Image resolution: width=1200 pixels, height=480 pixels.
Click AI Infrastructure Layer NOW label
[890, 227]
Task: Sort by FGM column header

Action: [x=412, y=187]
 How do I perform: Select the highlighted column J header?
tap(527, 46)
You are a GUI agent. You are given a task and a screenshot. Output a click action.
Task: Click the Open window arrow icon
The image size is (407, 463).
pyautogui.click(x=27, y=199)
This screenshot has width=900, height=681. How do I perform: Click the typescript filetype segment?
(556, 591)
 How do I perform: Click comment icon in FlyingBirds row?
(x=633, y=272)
- - -
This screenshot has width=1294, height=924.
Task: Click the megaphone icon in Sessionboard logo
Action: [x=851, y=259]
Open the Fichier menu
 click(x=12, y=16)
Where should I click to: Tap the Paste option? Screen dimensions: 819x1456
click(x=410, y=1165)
- - -
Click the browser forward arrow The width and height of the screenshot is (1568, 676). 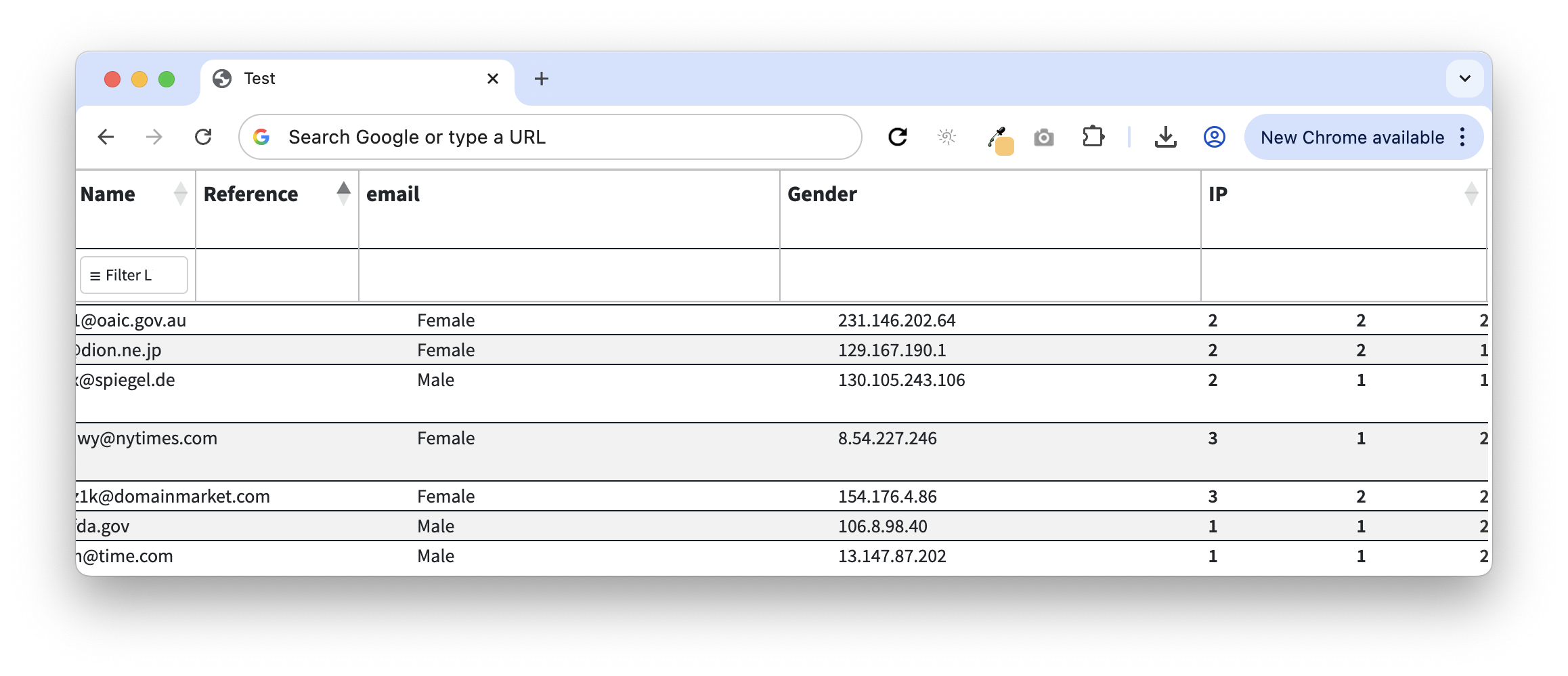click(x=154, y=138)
- - -
WHAT YOU HAVE TO DO:
Within the material above, transcribe exactly the lines that run from the line holding "Image resolution: width=1200" through the line holding "Task: Click the Open window arrow icon".

ANSWER BELOW:
Image resolution: width=1200 pixels, height=480 pixels.
Click AI Infrastructure Layer NOW label
[890, 227]
Task: Sort by FGM column header

Action: [x=412, y=187]
 How do I perform: Select the highlighted column J header?
tap(527, 46)
You are a GUI agent. You are given a task and a screenshot. Output a click action.
Task: Click the Open window arrow icon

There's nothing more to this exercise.